International Rescue Committee's David Miliband On What U.S. Can Do To Help Syrian Refugees
This week, the United Nations officials said Syrians are about to replace Afghans as the world's largest refugee population.
International Rescue Committee President David Miliband said the numbers of displaced Syrians is staggering. He said of the country's 22 million people, one in two Syrians has been displaced from their homes since the civil war began nearly three years ago.
"We've been able to reach people in desperate need because 60 percent of hospitals in Syria have been destroyed, 6 million people have been displaced within the country so the need is great and the need for ingenuity is even greater."
The IRC is working to bring Syrian refugees to the United States.
"At the moment there's very small numbers of Syrians coming to the U.S.," Miliband said. "Less than 200 have been admitted here even though historically the Unites States is the most generous country for accepting refugees."
He said, the IRC is calling on the U.S. to increase the number of refugees allowed to resettle in here, and if that happens, some may wind up in San Diego.

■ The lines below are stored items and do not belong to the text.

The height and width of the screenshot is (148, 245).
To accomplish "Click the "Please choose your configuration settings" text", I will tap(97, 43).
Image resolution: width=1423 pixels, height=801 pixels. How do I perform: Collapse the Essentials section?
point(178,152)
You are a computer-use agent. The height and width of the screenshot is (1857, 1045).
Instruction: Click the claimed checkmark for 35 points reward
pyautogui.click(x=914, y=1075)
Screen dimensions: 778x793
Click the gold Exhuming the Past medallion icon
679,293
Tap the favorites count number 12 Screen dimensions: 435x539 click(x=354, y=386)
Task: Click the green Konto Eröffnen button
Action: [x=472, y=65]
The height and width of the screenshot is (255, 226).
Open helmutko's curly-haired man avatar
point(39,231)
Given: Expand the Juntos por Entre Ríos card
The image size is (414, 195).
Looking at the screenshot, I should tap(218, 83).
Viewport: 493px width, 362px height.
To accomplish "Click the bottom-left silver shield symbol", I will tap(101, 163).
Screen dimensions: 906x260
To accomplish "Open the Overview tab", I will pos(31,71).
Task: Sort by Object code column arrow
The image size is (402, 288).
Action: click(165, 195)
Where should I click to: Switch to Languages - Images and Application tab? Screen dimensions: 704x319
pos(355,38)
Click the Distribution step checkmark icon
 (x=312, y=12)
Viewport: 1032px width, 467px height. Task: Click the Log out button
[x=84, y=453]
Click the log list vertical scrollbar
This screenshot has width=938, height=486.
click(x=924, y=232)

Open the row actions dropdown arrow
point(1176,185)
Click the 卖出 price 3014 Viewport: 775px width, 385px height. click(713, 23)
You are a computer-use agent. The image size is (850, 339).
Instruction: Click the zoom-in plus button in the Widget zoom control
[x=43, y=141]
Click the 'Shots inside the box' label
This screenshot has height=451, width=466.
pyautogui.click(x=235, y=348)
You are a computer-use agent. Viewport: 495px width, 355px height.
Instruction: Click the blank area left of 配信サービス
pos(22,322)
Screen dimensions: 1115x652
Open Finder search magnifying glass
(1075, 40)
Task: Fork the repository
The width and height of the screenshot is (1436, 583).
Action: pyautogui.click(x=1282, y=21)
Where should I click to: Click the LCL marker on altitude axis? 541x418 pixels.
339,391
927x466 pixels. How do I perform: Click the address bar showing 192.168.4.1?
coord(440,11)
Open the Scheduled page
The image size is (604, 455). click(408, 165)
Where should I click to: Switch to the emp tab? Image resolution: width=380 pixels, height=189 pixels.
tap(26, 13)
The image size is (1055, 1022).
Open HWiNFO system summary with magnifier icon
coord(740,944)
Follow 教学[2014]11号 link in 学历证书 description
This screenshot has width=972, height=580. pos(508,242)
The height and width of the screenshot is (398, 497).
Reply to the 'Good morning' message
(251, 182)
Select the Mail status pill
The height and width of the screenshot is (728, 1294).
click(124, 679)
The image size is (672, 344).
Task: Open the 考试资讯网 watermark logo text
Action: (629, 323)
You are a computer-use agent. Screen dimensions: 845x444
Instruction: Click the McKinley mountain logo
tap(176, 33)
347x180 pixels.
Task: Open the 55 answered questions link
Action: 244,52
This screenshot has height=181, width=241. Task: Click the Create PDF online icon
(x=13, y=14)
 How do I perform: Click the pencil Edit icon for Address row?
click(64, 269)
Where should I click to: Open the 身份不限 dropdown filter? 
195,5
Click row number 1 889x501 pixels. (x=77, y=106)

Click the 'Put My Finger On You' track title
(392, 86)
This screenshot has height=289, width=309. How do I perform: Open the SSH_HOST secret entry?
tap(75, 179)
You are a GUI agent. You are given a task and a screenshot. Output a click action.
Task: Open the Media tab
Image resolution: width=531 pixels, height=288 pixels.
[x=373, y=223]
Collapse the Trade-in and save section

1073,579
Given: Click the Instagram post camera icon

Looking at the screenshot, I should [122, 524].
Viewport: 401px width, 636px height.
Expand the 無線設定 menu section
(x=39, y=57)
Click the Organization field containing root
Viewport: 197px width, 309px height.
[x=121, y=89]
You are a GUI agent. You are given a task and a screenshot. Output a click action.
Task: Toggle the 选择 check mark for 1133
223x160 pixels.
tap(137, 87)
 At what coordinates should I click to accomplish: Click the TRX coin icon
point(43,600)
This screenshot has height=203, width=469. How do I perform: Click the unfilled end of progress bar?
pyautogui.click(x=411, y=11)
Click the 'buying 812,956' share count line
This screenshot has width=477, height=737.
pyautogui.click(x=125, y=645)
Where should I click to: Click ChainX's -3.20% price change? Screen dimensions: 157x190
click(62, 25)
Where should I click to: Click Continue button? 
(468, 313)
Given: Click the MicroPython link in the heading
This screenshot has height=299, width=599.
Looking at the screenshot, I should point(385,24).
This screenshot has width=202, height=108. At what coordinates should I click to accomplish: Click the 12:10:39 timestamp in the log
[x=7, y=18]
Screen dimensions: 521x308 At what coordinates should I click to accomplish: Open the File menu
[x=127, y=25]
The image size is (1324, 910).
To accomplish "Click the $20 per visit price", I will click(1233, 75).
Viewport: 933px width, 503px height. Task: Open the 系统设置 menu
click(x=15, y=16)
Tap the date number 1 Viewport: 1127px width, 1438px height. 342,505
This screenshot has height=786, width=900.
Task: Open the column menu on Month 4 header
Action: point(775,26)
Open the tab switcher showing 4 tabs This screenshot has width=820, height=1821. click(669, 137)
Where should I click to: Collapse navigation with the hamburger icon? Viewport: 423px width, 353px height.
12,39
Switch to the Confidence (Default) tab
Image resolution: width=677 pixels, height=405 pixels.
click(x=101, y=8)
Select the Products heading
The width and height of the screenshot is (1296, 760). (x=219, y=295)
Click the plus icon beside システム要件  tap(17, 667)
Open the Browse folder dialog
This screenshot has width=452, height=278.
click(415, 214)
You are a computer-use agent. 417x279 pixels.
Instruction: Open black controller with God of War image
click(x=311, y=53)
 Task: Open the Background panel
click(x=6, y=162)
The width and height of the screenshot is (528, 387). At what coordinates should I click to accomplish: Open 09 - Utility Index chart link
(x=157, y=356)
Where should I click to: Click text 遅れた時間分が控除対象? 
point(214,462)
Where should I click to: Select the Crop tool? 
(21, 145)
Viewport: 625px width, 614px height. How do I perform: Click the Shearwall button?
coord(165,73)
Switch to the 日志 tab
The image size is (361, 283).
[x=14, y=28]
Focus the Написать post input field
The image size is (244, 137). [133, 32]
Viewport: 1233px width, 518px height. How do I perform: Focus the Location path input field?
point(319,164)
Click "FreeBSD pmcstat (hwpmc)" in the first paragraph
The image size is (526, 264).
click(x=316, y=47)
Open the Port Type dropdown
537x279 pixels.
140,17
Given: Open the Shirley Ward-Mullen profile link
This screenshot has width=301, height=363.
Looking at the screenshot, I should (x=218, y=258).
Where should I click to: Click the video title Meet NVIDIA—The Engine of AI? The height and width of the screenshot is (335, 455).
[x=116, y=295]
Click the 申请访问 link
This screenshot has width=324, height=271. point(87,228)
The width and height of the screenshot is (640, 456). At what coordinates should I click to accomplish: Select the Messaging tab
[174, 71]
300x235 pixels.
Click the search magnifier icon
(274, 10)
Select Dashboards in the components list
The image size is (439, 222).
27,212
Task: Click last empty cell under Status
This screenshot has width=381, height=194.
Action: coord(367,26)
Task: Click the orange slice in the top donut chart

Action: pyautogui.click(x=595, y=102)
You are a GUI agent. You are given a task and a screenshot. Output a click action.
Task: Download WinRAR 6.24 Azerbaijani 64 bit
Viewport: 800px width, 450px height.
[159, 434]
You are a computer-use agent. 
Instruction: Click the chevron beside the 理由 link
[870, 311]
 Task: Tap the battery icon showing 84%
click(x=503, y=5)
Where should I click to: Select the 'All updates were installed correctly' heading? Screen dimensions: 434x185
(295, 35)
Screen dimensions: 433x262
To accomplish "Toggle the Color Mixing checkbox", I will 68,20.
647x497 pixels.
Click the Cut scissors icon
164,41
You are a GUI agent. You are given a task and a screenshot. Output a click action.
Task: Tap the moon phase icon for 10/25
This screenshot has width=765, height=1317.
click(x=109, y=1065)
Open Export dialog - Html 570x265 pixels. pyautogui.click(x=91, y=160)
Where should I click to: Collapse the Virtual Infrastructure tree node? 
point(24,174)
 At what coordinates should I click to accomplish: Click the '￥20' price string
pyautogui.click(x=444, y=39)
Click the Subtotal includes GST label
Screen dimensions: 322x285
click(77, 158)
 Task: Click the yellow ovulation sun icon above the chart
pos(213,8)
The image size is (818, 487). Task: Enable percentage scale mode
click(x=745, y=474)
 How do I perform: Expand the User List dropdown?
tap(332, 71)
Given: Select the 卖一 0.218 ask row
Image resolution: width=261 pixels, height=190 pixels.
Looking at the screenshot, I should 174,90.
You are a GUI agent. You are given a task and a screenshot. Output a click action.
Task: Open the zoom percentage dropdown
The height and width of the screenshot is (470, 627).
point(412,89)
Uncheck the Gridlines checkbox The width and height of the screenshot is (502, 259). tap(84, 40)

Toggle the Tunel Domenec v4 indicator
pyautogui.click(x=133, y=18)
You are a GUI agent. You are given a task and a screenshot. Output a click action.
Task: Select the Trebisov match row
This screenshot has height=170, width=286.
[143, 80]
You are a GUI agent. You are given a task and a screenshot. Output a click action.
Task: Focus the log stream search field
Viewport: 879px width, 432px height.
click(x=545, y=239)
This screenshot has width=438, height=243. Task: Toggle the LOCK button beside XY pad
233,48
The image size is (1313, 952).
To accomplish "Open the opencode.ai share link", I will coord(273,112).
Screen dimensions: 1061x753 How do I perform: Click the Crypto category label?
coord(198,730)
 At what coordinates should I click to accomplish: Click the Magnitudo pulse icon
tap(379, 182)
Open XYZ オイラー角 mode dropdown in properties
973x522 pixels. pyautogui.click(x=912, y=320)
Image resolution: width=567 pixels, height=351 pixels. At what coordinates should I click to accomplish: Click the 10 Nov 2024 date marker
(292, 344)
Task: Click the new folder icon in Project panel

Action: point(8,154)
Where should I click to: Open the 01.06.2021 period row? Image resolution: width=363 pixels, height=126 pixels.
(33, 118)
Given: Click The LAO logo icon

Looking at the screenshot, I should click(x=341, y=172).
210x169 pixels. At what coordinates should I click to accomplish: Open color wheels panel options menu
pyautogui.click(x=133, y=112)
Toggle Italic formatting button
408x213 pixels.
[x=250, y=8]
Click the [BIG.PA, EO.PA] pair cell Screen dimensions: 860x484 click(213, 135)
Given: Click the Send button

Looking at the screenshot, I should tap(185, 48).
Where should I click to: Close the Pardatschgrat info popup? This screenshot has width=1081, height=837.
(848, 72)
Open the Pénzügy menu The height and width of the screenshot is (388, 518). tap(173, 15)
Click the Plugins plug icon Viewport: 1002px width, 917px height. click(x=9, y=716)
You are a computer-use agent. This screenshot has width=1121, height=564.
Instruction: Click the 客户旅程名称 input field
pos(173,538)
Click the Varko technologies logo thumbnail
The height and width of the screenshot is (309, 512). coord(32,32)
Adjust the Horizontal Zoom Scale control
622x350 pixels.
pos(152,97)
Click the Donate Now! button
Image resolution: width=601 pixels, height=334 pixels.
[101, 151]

"If I hope, when the U.S. government decides to increase that number and allow some Syrians, the most needy cases, the kids who've have lost their parents, the women who've lost their husbands, this would be an ideal place for them to rebuild their lives," he said.
He said the small Syrian community and lager Middle Eastern community here could give Syrian refugees some sense of of roots and a bit of stability that can allow them to make a contribution to society.